Repurposing an arthritis drug to grow back hair

April 4, 2022
Repurposing an arthritis drug to grow back hair

A common rheumatoid arthritis drug could be a potential treatment for alopecia areata, an autoimmune disorder that causes rapid hair loss – sufferers have expressed anxiety and grief as their hair sheds in clumps, even affecting the eyebrows and eyelashes. Scientists at Yale University have found that the drug baricitinib, a JAK inhibitor, could interrupt the cytokine signaling that harms hair follicles in alopecia areata. JAK inhibitors are typically used to treat autoimmune forms of joint disease.

Alopecia areata has come under scrutiny after a recent Academy Awards incident. Although reported in at least 200,000 Americans each year, there are no treatments approved by the US Food and Drug Administration for alopecia areata.

Baricitinib could soon change that.

Based on a study of a Phase III clinical trial of around 1,200 people with severe alopecia areata, participants on a high dose of the drug successfully grew their hair back. The scientists are yet working to ascertain the effectiveness and safety of the drug for long-term use but are optimistic of its potential.
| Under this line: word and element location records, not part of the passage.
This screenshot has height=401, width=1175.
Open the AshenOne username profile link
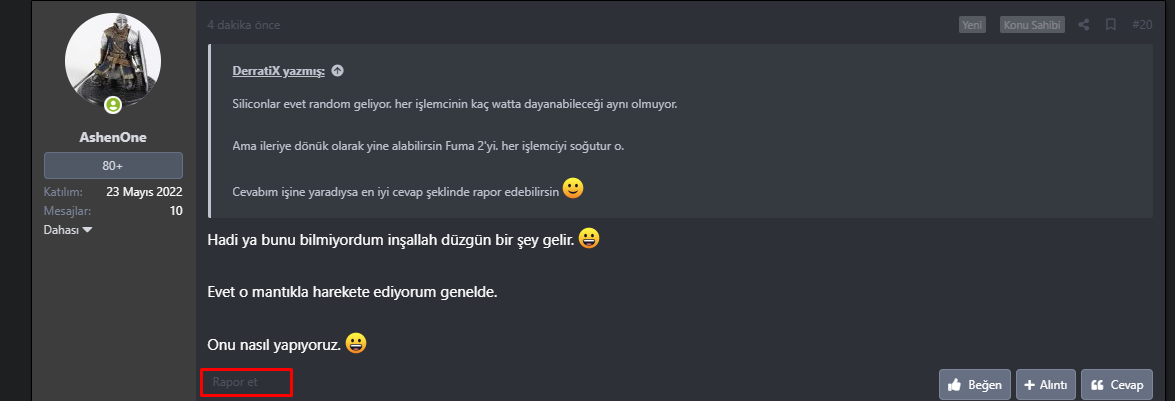[x=113, y=137]
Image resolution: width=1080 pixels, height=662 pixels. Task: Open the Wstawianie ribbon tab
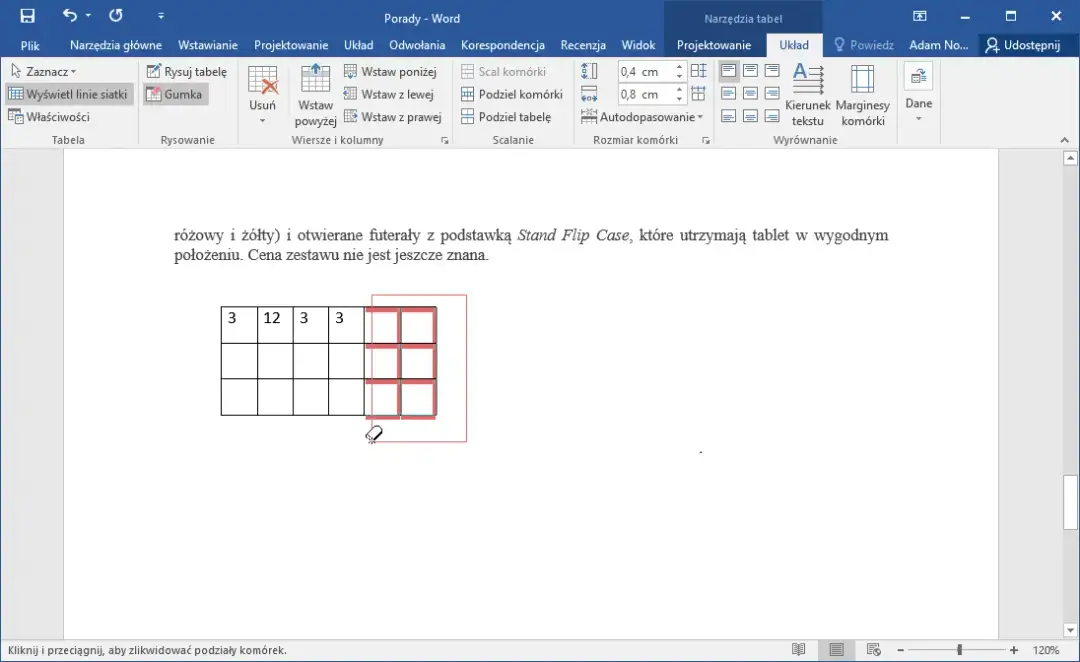(x=207, y=44)
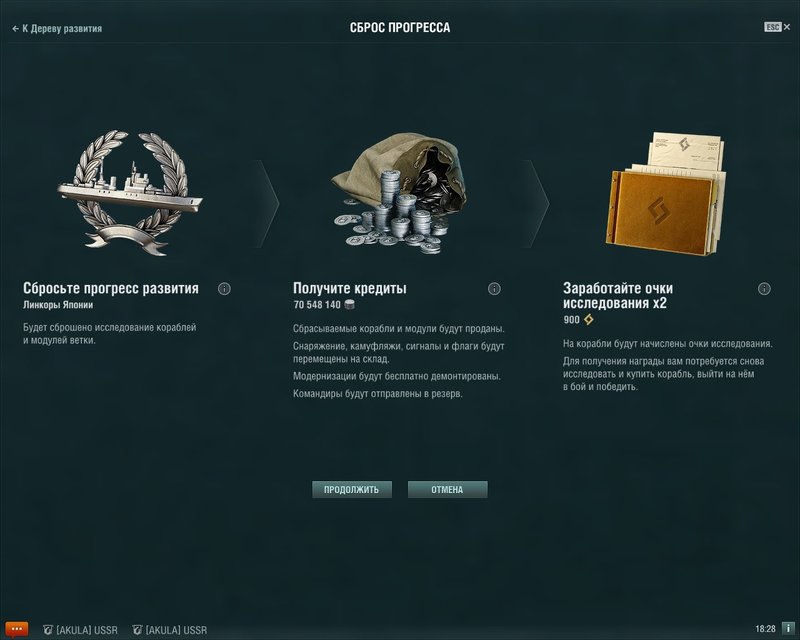Open info icon beside Получите кредиты
This screenshot has width=800, height=640.
pyautogui.click(x=494, y=289)
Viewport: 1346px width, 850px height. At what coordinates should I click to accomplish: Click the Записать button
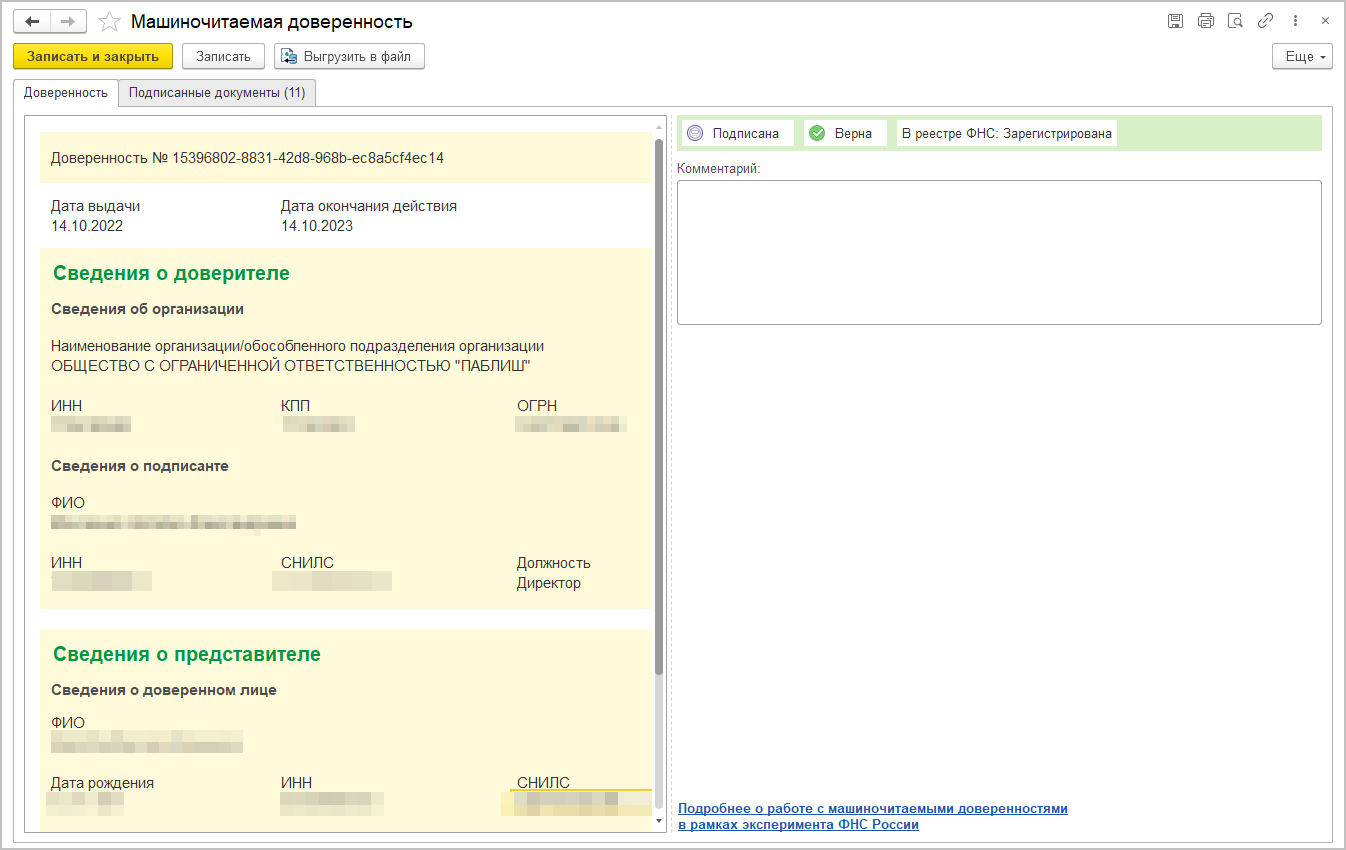pos(223,56)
[The trial participants had lost at least half of their hair because of alopecia areata. One third of participants who received 4mg baricitinib for 36 weeks reported regrowth.]

“Alopecia areata is a crazy journey, marked by chaos, confusion, and profound sadness for many who suffer from it,” said Dr. Brett King, Associate professor of Dermatology at Yale School of Medicine. “It will be incredible to have a medicine to help people emerge on the other side, normalcy restored, recognisable again to themselves and those around them.”